Gedanken zu dem Buch ,,Gelebte Berufung“ / Von Gerhard SERVATIUS-DEPNER


Gelebte Berufung: Pfarrer Gerhard Servatius-Depner stellte am 7. März im Festsaal im Bischfospalais der Evangelischen Kirche A. B. in Rumänien das Interviewbuch „Gelebte Berufung” im Beisein von Bezirksdechant Dr. Hans-Bruno Fröhlich, der Autorin Ramona Besoiu und drei ihrer vier Gesprächpartner, Prof. Dr. Gerhard Konnerth, D. Dr. h. c. Altbischof Christoph Klein, und Prof. Dr. Hans Klein, vor (v. l. n. r.).

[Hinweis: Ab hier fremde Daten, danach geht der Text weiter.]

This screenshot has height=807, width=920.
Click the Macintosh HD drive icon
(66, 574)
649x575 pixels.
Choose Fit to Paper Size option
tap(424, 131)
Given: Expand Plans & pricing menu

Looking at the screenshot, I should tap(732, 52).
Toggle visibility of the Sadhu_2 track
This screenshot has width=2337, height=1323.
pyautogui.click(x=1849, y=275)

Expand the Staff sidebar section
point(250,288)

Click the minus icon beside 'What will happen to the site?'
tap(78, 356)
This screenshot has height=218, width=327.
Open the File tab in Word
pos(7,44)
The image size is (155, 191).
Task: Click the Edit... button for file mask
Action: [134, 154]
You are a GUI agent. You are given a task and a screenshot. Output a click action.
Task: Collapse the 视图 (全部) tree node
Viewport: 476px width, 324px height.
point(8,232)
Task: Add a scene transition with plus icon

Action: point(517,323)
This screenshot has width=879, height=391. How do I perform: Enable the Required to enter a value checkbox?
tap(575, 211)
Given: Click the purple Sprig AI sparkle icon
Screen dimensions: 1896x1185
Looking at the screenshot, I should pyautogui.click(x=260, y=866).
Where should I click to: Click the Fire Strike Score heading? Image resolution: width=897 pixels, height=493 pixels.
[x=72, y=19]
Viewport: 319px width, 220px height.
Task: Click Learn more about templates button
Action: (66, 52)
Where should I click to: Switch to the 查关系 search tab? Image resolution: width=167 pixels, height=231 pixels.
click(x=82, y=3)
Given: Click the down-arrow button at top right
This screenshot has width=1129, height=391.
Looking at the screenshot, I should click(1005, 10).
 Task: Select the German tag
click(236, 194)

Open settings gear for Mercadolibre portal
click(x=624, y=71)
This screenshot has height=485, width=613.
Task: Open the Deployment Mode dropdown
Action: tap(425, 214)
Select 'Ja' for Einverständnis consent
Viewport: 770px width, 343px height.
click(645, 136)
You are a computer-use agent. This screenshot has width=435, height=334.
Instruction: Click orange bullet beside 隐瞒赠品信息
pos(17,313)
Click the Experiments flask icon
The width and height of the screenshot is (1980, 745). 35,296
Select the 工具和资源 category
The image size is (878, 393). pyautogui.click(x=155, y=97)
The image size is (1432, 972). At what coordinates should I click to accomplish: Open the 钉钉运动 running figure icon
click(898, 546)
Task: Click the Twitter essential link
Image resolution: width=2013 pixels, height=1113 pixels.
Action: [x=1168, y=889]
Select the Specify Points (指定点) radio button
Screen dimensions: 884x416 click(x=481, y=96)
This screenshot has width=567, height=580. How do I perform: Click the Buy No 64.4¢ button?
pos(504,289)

Mehr dazu auf Seite 5. Foto: Beatrice UNGAR

Das Interviewbuch „Gelebte Berufung” wurde am 7. März im Rahmen einer sehr gut besuchten Veranstaltung im Festsaal im Bischofspalais der Evangelischen Kirche A. B. in Rumänien vorgestellt, im Besein der Autorin Ramona Besoiu und drei ihrer vier Gesprächpartner: D. Dr. h. c. Altbischof Christoph Klein, Prof. Dr. Hans Klein und Prof. Dr. Gerhard Konnerth. Der vierte im Bunde, Prof. Dr. Hermann Pitters, ist leider zu Jahresbeginn verstorben. Eröffnet wurde die Veranstaltung durch den Schäßburger Bezirksdechant Dr. Hans-Bruno Fröhlich, es folgten Grußworte von Hermannstadts Bürgermeisterin Astrid Fodor, Staatssekretär Dr. Ciprian Olinici vom Kultur- und Kultusministerium, Rektor Prof. Dr. habil. Sorin Radu von der Lucian Blaga-Universität Hermannstadt, Unterstaatssekretär Thomas Șindilariu und der DFDR-Geschäftsführer Benjamin Józsa. Das Buch stellte Pfarrer Gerhard Servatius-Depner, Leiter des Zentrums für Evangelische Theologie Ost (ZETO) vor. Lesen Sie im Folgenden eine leicht gekürzte Fassung der Buchvorstellung:

Im heute vorzustellenden Buch, erschienen Ende 2023 im Honterus-Verlag hier in Hermannstadt, erfahren wir in etwas mehr als 100 Seiten über die Kraftquellen von vier Persönlichkeiten unserer Gemeinschaft. Der Titel des Buchs ist zugleich Programm und lässt erahnen, wie Bischof Reinhart Guib zu Beginn schreibt, „aus welcher Kraft und Autorität diese Persönlichkeiten in unserer zusammenhängenden Welt leben und wirken, leiden und gestalten.“

Dr. Ramona Besoiu erlebte die vier Persönlichkeiten, die sie in diesem Buch interviewt hat, ein Jahrzehntlang (2010-2020) am Theologischen Institut in Hermannstadt. Sie hat erlebt, dass diese vier Professoren in den Studierenden die Sehnsucht nach Wissen und vielleicht auch das Gefühl de Pflicht weckten. Sie motivierten sie, ein sinnvolles Leben zu führen, ihrer persönlichen Berufung zu folgen, und das Wissen als empfangene Gabe zu mehren. Für Dr. Besoiu war und ist es eine besondere Ehre, den vier Persönlichkeiten dieses Buch als Zeichen ihrer Anerkennung und Wertschätzung zu übergeben. Sie haben auch ihren persönlichen Werdegang geprägt.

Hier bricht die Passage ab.